▶ **Texte de la page**
►
Frédéric Mitterrand, ancien ministre de la Culture, nous a quitté à 76 ans.

« Bonsoir ! » C’est par ces mots invariables que, quarante ans durant, Frédéric Mitterrand fit irruption sur les écrans de télévision des Français. Des cinémas d’art et d’essai à la rue de Valois, l’ancien ministre de la Culture vécut mille existences, toutes tissées en fil rouge d’une même passion pour le récit sous toutes ses formes, et pour le partage de notre patrimoine culturel à tous les publics.

Raconter l’histoire, ou faire vivre les légendes : tel était le dilemme de ses jeunes années, quand, jeune diplômé de Sciences-Po, il hésitait entre une carrière de professeur d’histoire et le monde du cinéma. Ce fut le deuxième univers qui l’emporta d’abord. Frédéric Mitterrand abandonna l'enseignement à 24 ans pour diriger la salle de cinéma l'Olympic, dans le quatorzième arrondissement, qu’il remit à flot. Il racheta une deuxième salle, puis une troisième, puis une dizaine, y projetant aussi bien des grands classiques que des cinéastes mal connus du public français, Ingmar Bergman, Lamarr, Kurosawa, Ozu.
◄
▶ **Données affichées**
►
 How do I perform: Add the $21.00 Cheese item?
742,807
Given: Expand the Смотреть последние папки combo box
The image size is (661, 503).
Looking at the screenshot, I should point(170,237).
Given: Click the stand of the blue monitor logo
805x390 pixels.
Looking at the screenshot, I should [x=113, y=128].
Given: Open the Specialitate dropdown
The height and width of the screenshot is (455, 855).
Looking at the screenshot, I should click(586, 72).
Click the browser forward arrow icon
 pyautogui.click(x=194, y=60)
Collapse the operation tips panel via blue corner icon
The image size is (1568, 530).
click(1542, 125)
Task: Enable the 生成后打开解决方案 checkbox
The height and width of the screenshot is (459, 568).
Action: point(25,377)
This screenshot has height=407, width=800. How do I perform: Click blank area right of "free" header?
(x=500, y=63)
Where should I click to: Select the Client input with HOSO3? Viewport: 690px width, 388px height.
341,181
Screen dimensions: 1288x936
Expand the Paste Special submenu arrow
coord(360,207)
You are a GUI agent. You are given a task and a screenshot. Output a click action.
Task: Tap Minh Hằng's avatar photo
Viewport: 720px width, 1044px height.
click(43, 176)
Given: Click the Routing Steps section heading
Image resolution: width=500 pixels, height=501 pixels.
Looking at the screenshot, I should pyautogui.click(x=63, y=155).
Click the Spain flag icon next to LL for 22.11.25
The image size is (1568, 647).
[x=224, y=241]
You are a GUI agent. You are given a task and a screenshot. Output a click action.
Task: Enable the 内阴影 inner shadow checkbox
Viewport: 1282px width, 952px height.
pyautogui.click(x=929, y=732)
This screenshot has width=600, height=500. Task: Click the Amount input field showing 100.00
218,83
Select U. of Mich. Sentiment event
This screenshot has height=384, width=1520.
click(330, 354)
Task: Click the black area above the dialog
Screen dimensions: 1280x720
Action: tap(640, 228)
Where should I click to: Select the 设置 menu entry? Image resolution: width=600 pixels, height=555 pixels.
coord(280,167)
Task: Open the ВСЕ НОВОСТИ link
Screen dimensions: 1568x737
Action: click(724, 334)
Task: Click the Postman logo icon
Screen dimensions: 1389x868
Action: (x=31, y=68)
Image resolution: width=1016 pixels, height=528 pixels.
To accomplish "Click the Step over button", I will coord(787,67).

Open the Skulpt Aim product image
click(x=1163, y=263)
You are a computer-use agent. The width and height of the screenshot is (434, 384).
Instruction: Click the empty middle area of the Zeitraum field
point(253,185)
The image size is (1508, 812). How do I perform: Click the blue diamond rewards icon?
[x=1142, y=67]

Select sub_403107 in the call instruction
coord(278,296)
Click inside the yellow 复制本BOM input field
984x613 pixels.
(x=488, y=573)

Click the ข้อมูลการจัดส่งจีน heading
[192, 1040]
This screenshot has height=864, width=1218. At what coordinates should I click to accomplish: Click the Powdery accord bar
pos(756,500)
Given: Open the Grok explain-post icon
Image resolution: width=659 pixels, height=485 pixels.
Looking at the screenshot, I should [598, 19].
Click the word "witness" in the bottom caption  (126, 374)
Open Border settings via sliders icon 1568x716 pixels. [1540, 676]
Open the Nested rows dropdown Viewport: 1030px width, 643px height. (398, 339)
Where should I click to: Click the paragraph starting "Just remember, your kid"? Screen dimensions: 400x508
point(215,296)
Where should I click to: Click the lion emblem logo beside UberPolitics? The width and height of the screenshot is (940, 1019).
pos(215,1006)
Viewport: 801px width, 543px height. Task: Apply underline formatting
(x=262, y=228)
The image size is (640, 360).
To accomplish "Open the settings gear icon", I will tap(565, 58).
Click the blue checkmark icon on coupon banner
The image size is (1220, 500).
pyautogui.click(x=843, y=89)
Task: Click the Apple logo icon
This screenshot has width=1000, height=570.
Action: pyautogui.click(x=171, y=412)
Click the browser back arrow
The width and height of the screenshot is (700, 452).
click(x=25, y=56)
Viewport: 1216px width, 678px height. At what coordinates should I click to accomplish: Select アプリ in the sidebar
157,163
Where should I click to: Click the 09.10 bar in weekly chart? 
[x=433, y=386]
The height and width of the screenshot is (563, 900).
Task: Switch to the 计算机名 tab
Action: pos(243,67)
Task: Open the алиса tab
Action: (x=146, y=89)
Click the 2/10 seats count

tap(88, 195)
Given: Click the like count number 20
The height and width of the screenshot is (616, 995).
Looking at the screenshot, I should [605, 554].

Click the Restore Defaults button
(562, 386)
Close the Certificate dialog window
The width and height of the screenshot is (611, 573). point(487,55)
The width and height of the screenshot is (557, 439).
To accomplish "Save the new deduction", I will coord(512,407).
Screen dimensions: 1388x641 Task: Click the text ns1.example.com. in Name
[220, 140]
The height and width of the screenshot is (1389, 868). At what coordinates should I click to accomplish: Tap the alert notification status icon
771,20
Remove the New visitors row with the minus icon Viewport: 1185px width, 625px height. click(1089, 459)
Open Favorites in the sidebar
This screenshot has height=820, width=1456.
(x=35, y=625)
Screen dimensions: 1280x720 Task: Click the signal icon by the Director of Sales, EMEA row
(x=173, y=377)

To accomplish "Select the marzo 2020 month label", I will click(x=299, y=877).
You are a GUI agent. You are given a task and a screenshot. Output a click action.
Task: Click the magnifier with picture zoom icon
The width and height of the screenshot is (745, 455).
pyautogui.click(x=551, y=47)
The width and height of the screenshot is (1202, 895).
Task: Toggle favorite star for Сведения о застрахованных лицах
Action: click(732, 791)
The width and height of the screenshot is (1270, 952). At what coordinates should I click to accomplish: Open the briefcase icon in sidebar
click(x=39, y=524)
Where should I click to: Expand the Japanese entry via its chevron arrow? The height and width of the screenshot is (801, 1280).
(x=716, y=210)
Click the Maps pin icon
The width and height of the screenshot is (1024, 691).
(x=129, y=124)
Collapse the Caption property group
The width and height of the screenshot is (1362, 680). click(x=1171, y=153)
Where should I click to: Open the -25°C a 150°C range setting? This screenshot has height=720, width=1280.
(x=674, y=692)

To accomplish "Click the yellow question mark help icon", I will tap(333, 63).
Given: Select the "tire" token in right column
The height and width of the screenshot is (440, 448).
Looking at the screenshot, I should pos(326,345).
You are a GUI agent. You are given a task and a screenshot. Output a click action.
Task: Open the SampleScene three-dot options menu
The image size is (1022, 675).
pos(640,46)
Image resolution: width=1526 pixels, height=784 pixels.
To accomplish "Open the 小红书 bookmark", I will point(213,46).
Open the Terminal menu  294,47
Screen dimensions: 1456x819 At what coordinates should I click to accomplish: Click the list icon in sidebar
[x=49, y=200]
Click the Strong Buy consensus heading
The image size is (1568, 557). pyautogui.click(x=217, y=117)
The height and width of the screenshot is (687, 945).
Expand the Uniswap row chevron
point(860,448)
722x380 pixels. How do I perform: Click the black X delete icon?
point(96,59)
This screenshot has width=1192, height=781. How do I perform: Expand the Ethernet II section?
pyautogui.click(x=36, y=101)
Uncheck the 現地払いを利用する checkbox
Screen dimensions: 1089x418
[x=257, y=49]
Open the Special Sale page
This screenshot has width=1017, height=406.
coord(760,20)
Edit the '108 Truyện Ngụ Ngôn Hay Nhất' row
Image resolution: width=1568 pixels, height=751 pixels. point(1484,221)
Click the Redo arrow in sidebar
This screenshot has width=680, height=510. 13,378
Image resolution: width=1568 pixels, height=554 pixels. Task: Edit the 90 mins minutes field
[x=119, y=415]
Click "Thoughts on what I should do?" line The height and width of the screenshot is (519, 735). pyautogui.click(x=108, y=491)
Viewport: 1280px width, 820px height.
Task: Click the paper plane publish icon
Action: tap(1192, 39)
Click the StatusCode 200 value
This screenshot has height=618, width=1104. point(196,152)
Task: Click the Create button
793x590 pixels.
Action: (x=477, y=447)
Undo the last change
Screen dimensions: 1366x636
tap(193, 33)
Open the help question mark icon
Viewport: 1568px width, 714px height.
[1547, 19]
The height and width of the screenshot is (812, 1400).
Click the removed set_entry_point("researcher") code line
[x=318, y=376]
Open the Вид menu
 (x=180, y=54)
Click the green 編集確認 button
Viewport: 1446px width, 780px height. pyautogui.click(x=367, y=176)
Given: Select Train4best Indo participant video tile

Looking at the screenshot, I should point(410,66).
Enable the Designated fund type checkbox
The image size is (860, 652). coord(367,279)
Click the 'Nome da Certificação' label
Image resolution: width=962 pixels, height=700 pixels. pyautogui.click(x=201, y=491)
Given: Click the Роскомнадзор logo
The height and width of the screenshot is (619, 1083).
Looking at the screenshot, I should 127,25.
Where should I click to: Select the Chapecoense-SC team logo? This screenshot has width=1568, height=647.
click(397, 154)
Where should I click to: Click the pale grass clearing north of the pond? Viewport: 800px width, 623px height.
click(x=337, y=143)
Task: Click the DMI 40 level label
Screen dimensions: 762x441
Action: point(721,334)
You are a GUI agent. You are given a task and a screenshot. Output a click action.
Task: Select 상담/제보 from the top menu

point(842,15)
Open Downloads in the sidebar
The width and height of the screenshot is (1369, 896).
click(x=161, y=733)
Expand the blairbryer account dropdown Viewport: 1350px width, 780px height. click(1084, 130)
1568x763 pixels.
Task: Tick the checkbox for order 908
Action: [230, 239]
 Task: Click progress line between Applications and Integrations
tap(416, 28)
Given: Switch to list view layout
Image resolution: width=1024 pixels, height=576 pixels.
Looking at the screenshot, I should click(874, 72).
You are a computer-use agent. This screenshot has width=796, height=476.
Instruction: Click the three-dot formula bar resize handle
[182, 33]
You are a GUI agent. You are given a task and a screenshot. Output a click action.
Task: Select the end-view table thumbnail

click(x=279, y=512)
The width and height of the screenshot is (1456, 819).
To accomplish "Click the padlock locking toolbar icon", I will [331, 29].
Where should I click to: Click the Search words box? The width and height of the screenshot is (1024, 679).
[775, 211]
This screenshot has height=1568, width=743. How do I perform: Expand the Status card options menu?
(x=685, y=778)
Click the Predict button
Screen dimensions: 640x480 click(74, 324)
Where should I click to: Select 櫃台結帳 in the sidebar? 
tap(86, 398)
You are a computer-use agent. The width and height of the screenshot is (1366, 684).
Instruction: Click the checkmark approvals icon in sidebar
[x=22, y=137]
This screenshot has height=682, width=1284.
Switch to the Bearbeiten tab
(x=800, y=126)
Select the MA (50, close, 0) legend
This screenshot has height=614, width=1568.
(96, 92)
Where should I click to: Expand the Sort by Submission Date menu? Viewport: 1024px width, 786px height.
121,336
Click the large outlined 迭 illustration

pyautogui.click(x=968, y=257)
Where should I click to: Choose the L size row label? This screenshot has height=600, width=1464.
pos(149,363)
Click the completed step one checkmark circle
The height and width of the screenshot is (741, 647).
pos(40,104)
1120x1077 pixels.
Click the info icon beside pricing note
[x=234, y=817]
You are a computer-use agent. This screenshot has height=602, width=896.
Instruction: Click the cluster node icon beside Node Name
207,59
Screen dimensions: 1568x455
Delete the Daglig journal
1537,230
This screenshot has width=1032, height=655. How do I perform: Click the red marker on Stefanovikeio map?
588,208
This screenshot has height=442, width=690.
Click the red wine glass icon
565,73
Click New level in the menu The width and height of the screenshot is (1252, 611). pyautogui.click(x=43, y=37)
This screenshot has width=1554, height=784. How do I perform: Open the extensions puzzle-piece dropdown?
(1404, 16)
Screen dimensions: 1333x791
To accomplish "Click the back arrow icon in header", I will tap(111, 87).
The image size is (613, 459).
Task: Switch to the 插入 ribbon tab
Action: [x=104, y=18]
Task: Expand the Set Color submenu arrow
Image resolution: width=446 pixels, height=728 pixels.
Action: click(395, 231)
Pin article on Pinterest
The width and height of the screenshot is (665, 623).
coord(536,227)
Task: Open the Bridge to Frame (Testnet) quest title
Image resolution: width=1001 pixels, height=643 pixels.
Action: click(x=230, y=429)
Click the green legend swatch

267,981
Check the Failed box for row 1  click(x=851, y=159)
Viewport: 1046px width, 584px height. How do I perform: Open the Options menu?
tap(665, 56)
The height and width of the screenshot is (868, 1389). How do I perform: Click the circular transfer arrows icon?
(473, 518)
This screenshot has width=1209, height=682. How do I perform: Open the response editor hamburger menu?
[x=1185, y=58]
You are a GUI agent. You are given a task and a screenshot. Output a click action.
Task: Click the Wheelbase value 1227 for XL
◄
▶ **Objectif**
Répondez brièvement à ces questions sur le texte de la page :
(a) Par quel mot Frédéric Mitterrand apparaissait-il à la télévision ?
(b) À quel âge quitta-t-il l'enseignement ?
(c) Quelle salle de cinéma dirigea-t-il alors, et dans quel arrondissement ?
Les entrées ci-dessus proviennent d'une autre source que le texte de la page.

▶ **Réponse**
(a) « Bonsoir ! »
(b) À 24 ans.
(c) L'Olympic, dans le quatorzième arrondissement.